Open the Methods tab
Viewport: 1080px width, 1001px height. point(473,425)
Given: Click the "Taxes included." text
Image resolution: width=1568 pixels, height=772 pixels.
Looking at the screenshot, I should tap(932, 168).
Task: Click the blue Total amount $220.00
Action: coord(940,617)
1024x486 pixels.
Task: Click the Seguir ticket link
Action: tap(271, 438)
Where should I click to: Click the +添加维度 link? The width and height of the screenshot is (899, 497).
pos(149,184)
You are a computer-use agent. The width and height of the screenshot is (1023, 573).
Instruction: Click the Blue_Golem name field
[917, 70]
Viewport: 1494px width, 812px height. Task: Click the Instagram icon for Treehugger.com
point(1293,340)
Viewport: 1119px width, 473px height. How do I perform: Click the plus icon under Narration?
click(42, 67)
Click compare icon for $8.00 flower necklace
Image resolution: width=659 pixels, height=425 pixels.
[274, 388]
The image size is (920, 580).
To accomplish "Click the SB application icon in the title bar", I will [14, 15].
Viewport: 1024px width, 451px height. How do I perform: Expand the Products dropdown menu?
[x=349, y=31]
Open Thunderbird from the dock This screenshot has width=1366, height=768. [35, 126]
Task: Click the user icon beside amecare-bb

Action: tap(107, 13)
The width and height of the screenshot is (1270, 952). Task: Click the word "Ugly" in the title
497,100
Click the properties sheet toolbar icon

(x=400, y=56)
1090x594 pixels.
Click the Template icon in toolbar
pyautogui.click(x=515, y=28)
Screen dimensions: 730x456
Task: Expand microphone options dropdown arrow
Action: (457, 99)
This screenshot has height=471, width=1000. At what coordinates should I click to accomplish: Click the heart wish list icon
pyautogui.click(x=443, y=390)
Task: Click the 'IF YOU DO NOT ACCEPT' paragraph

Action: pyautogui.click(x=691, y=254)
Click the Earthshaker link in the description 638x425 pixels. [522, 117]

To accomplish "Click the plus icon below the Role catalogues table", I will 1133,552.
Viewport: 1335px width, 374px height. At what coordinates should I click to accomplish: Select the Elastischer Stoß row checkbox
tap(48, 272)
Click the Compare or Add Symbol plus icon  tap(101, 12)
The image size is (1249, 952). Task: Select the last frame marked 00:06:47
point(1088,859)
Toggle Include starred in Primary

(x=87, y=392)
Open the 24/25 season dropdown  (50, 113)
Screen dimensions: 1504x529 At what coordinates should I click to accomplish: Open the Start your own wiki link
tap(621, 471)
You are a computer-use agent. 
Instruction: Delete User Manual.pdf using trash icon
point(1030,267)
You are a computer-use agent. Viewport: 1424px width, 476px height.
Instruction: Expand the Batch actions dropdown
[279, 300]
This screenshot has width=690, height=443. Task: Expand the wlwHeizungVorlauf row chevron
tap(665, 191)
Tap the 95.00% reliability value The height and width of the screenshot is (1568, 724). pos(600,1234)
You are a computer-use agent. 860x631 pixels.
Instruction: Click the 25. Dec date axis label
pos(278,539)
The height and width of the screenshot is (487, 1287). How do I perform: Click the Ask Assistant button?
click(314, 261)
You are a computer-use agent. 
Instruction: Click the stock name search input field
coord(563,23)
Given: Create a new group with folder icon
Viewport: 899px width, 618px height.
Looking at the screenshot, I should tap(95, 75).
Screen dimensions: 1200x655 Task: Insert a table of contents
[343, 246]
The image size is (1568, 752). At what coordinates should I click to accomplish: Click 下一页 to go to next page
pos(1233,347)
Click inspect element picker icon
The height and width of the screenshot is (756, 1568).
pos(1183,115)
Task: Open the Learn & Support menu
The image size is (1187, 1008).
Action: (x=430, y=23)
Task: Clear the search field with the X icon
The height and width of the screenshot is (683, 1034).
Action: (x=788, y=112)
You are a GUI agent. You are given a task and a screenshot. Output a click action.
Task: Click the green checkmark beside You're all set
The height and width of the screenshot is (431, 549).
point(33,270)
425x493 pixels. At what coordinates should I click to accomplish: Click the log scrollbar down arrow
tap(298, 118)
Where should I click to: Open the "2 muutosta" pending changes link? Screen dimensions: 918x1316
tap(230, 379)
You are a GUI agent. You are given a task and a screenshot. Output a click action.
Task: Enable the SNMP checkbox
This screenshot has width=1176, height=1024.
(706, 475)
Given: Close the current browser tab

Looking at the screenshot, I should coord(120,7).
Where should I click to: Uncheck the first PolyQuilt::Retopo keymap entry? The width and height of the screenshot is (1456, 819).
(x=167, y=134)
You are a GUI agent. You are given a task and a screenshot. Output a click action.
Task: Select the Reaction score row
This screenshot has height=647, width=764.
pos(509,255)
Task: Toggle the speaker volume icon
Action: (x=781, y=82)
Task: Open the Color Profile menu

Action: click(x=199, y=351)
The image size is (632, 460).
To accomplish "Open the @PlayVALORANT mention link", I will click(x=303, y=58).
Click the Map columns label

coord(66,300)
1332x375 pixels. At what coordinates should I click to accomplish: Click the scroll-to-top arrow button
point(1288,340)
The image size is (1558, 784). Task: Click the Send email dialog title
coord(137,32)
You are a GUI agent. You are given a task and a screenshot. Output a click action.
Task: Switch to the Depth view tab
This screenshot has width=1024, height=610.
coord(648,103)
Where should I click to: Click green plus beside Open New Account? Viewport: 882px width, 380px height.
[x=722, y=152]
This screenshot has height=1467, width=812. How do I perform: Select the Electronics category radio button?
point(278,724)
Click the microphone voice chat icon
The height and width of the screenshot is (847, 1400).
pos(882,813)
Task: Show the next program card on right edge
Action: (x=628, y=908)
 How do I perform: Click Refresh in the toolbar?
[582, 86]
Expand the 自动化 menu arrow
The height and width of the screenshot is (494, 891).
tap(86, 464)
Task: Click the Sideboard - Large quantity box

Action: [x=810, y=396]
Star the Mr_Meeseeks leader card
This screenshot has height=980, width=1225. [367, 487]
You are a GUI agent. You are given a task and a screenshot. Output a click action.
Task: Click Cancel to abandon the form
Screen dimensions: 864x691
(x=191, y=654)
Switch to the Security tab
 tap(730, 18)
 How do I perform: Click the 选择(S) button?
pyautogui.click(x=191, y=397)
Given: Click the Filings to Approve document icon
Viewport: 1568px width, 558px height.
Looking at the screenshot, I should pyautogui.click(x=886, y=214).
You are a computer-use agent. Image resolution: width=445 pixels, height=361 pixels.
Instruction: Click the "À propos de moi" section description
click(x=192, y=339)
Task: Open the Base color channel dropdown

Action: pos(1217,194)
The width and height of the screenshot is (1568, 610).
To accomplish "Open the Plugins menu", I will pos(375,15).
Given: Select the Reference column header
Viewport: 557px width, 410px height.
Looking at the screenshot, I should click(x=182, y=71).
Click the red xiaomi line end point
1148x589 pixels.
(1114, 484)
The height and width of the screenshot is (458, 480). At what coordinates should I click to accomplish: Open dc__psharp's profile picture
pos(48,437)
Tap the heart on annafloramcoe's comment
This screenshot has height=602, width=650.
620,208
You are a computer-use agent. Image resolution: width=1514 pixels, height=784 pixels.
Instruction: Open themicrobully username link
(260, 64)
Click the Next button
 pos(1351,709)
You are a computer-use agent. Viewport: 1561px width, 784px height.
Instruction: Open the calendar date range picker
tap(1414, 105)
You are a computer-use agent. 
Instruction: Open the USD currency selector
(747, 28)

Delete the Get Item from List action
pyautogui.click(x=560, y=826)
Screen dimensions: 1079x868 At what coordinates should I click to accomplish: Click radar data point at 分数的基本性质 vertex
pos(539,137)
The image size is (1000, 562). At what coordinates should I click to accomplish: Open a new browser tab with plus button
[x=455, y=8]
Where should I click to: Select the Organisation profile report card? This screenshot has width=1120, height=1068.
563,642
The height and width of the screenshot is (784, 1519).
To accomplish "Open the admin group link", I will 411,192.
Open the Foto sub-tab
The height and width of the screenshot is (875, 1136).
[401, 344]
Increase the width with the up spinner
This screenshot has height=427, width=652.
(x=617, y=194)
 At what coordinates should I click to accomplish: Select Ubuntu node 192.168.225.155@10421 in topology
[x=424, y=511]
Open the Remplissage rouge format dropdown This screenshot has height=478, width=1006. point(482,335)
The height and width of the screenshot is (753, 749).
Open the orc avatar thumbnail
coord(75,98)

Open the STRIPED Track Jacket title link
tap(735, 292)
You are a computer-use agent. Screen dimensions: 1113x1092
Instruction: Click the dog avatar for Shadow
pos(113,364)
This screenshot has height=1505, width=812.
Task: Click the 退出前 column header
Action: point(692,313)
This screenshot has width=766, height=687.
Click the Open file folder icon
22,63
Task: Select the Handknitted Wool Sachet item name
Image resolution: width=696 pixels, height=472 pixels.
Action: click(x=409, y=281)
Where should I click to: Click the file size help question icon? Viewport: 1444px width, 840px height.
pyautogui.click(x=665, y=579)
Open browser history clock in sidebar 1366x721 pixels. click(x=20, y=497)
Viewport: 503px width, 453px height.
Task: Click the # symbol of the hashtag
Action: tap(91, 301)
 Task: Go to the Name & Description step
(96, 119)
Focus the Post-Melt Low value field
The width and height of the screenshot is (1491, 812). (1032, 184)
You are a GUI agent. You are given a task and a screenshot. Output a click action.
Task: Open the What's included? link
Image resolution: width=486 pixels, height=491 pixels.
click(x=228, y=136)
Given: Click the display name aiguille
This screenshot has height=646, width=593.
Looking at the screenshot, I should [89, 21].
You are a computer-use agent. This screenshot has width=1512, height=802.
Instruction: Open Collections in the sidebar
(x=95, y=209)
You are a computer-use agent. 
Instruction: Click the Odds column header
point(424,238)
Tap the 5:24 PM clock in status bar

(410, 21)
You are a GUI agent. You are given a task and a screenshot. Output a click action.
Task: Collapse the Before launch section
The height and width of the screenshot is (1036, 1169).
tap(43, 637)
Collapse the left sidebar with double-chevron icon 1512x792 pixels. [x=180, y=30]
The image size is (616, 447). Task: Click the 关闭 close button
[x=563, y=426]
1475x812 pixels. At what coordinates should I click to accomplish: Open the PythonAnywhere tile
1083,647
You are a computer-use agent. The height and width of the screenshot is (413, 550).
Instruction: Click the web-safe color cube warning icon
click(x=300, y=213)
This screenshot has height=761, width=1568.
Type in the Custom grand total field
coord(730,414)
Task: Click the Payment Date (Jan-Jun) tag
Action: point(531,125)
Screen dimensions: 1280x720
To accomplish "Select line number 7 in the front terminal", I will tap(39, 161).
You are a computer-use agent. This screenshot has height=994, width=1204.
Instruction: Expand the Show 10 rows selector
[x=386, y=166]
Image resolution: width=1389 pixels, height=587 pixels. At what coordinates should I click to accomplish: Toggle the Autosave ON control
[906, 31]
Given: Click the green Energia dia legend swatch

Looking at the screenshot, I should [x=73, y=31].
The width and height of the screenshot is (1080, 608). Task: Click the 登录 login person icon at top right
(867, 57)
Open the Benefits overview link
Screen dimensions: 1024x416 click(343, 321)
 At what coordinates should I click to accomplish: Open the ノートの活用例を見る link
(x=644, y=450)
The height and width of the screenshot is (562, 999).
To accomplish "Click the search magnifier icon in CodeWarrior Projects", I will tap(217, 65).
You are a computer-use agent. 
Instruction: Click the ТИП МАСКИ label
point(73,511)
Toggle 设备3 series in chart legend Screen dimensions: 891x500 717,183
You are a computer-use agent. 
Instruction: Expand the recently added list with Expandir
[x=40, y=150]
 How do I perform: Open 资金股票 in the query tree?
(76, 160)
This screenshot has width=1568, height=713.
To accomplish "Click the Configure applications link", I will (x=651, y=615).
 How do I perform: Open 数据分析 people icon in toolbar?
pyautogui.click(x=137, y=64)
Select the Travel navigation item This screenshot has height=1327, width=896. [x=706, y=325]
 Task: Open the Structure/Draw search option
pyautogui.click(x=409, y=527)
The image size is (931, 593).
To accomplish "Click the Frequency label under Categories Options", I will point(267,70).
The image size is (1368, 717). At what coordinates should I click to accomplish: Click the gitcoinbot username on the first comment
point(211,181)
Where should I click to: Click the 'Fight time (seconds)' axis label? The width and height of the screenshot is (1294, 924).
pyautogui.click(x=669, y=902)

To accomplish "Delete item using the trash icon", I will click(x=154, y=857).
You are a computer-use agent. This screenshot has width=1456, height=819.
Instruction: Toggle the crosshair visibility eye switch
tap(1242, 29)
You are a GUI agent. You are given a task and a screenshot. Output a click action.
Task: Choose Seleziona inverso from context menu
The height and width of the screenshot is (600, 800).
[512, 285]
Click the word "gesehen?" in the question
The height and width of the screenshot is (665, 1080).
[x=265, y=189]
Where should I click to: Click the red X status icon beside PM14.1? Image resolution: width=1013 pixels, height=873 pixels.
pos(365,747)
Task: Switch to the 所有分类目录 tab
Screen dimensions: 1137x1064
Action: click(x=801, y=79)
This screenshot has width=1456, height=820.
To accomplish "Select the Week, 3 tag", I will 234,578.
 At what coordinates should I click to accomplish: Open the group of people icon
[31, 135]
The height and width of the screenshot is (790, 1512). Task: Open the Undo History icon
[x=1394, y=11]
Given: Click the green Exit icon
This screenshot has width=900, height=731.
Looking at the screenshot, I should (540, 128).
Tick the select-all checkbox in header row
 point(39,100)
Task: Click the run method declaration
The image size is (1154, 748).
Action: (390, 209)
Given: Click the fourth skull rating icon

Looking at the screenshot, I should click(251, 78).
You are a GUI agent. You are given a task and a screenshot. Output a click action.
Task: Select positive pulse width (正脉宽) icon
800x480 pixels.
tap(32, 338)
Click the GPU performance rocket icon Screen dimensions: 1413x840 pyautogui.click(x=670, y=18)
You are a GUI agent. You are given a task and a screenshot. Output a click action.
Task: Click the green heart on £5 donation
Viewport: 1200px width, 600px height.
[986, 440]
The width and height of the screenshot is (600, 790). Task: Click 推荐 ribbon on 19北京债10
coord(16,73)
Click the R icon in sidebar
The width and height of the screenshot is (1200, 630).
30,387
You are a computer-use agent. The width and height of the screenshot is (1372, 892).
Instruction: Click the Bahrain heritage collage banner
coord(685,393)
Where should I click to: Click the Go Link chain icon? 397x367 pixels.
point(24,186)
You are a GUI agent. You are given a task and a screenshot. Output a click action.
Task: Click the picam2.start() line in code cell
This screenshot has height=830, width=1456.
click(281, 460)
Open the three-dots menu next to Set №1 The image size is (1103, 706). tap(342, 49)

________________________

#### TASK STATEMENT
Reproduce the lines of the entries above verbatim, starting at the line that contains "The image size is (920, 580)." and ending at the line that contains "Click the Earthshaker".

#### EXERCISE RESPONSE
The image size is (920, 580).
To accomplish "Click the SB application icon in the title bar", I will [14, 15].
Viewport: 1024px width, 451px height. How do I perform: Expand the Products dropdown menu?
[x=349, y=31]
Open Thunderbird from the dock This screenshot has width=1366, height=768. [35, 126]
Task: Click the user icon beside amecare-bb

Action: tap(107, 13)
The width and height of the screenshot is (1270, 952). Task: Click the word "Ugly" in the title
497,100
Click the properties sheet toolbar icon

(x=400, y=56)
1090x594 pixels.
Click the Template icon in toolbar
pyautogui.click(x=515, y=28)
Screen dimensions: 730x456
Task: Expand microphone options dropdown arrow
Action: (457, 99)
This screenshot has height=471, width=1000. At what coordinates should I click to accomplish: Click the heart wish list icon
pyautogui.click(x=443, y=390)
Task: Click the 'IF YOU DO NOT ACCEPT' paragraph

Action: pyautogui.click(x=691, y=254)
Click the Earthshaker link in the description 638x425 pixels. [522, 117]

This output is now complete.